The terrain sloped very gently upward. Squinting ahead to lengthen his sight as much as he could. Argyros spied a group of plainsmen at the top of a low rise: undoubtedly the Roman scouts' opposite numbers. "Let's take them out," he said. "The high ground there will let us see their forces instead of them being able to watch us."
Nocking arrows, the scouts kicked their horses into a trot. The Jurchen saw them coming and rode out to defend their position, leaving behind a few men to keep observing the Roman army.
The nomads rode smaller horses than their foes. Most of them wore armor of boiled leather instead of the heavier chain mail the Romans favored. Curved swords swung at their sides, but they had more confidence in their horn-reinforced bows.
A Jurchen rose in his stirrups (which were short, plainsman-style) and shot at the Roman scouts. The arrow fell short, vanishing into the tall steppe grass. "Hold up!" Argyros called to his men. "Their bows outrange ours, so we can't possibly hit them from this far away."
"I'm stronger than any damned scrawny Jurchen!" Demetrios shouted back as he let fly. All he accomplished was to waste an arrow.
A horse screamed as a shaft pierced its flank. The beast ran wild, carrying the scout who rode it out of the fight. A moment later a Jurchen clutched at his throat and pitched from the saddle. The Romans raised a cheer at the lucky shot.
An arrow flashed past Argyros's ear with a malignant, wasp-like buzz. He heard someone grunt in pain close by. From the inspired cursing that followed, he did not think the wound serious. Along with the rest of the scouts, he shot as fast as he could. Forty arrows made a heavy quiver, but they were spent so fast in combat.
The Jurchen also filled the air with hissing death. Men and horses fell on both sides. The Romans bored in, knowing their mounts and armor would give them the edge in a hand-to-hand fight. Argyros expected the plainsmen to break and run like a lump of quicksilver smashed with the fist. Instead they drew their sabers, standing fast to protect the little group that still stood on the rise.
One of those nomads—an older man, his hair almost white—was holding a long tube to his face; its other end pointed toward the main Roman force. Argyros would have crossed himself had he not held his sword in his right hand. It looked as though some Jurchen wizard had invented a spell for projecting the evil eye.
Then he had no attention to spare for the wizard, if that was what he was. A nomad in a sheepskin coat and fox-fur hat was slashing at his face. He turned the stroke awkwardly, cut down at the Jurchen. The plainsman leaned away. He grinned at his narrow escape, teeth white in a swarthy face made darker still by grease and dirt.
They traded blows for a minute or so, neither able to hurt the other. Then out of the corner of his eye Argyros saw a tall lance bearing seven oxtails coming over the rise: the standard of the Jurchen army. "Break off!" he shouted to the rest of the scouts. "Break off, before they're all on top of us!"

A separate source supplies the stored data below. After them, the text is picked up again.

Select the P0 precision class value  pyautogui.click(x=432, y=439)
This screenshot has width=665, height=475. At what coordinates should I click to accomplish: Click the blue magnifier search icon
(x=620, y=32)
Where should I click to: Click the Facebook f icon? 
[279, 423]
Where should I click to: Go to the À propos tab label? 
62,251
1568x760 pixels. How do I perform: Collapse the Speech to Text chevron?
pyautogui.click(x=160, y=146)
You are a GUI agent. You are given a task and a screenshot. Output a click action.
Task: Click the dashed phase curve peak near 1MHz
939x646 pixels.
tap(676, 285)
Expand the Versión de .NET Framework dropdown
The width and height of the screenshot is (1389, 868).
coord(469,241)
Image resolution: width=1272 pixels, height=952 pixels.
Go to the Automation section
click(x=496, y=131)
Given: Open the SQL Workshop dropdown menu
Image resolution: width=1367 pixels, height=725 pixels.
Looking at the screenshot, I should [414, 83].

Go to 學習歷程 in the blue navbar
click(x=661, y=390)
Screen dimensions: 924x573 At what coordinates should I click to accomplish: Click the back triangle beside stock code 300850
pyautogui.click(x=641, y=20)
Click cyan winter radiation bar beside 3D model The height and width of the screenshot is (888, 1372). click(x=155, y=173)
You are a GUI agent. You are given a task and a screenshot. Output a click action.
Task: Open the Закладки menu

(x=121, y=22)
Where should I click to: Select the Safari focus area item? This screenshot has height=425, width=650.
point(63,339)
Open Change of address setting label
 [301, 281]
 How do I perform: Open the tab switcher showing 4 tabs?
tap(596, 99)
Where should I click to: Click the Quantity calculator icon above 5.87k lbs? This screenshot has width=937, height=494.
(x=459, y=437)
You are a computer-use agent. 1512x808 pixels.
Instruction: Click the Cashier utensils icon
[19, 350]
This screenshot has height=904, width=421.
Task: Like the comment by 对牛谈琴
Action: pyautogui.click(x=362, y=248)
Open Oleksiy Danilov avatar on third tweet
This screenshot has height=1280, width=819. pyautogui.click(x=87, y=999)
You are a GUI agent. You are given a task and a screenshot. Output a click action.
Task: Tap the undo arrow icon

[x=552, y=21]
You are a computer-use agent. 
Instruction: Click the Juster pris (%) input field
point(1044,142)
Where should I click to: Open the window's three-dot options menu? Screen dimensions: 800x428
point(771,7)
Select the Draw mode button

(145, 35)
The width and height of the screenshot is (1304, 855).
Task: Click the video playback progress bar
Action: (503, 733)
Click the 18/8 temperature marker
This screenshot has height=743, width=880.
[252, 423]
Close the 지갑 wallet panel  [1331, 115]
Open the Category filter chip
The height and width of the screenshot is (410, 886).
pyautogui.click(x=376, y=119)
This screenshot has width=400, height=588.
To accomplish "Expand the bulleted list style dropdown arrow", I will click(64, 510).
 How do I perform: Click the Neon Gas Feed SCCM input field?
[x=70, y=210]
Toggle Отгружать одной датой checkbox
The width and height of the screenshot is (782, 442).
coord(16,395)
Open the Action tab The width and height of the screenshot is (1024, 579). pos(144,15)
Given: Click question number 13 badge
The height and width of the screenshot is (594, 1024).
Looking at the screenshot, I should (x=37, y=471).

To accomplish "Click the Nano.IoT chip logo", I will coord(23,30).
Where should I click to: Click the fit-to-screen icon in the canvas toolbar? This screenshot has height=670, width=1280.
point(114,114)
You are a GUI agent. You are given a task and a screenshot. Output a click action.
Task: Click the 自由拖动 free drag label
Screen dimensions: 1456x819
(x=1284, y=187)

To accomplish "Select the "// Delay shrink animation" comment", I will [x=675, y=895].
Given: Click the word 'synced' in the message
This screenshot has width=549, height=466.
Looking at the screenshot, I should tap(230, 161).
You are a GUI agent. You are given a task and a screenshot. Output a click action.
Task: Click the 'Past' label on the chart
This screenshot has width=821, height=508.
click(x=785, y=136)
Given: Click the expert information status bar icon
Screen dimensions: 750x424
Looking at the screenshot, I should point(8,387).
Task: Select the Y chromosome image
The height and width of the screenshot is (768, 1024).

Unlike the Franco-Saxons of northern Gallia and Germany, the Romans did not make war for the sake of glory. They felt no shame in pulling back in the face of superior force. Their opponents, who had been hard-pressed, were glad enough to let them go.
Argyros looked around to make sure all his surviving men had disengaged. "Demetrios, you fool, come back!" he screamed. The scout from Thessalonike had succeeded in breaking through the picket line of Jurchen and, perhaps buoyed by the grape into thinking himself invincible, was charging single-handed at the little group of nomads that included the man with the tube.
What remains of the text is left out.